A recent research paper published in the BMJ (link below) has received considerable media attention over the last couple of days. The investigators from Scotland very clearly showed that it is possible to predict individuals who are likely to have long-term sick leave and claim incapacity benefit due to psychological health issues. By using a combination of questionnaire data and frequency of GP attendances the researchers found they could identify a significant proportion of at risk individuals up to 3 years beforehand they became unable to work.
>Although this was a very nice study the findings shouldn’t come as any real surprise to us. We’ve known for at least a decade that data gleaned from health questionnaires (often called health risk appraisals, or HRAs) can predict, at a population level, future medical costs, absenteeism and even productivity. In the US the perceived value of such data in aiding HR to plan appropriate services and interventions for the workforce is so great that it is unusual to find an American company that does not get its employee base to complete an annual HRA.
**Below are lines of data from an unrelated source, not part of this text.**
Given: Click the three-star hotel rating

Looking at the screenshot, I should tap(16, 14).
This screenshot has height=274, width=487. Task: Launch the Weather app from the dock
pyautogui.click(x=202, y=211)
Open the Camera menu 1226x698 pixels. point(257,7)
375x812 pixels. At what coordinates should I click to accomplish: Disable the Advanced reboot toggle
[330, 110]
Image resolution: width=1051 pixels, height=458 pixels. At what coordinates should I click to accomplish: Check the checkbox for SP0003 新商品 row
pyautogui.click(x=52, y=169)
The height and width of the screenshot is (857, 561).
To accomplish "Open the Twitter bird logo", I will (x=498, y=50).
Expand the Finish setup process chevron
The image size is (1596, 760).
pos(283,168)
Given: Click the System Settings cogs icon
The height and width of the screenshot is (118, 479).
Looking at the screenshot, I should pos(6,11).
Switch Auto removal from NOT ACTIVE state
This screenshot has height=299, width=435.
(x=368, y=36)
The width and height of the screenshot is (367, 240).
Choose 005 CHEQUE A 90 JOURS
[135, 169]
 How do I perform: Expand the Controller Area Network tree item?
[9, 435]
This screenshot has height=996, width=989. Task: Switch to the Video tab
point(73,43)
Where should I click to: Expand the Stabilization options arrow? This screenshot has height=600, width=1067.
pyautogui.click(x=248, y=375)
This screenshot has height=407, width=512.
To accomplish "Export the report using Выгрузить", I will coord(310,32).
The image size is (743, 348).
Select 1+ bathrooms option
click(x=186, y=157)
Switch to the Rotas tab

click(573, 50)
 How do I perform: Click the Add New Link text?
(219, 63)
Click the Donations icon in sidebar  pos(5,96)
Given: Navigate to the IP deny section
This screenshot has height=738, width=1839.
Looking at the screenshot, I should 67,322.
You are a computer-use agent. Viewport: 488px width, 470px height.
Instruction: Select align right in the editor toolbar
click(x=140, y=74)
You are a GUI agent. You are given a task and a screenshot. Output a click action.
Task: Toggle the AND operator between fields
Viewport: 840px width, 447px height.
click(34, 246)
So why are we so backward on this side of the Atlantic? One of the main reasons is undoubtedly the lack of direct responsibility employers in the UK have for the medical costs of their employees. But there is also a generally held belief that the health of the individual is a personal matter and not something an employer should be involved in. This attitude is gradually changing with the increasing understanding of how employee health impacts business performance as well as how work can impact health (both positively and negatively).
My recommendation to all HR professionals out there is simple; if you do nothing else related to the health of your employees make sure you implement an annual HRA. It'll be worth its weight in gold...almost literally!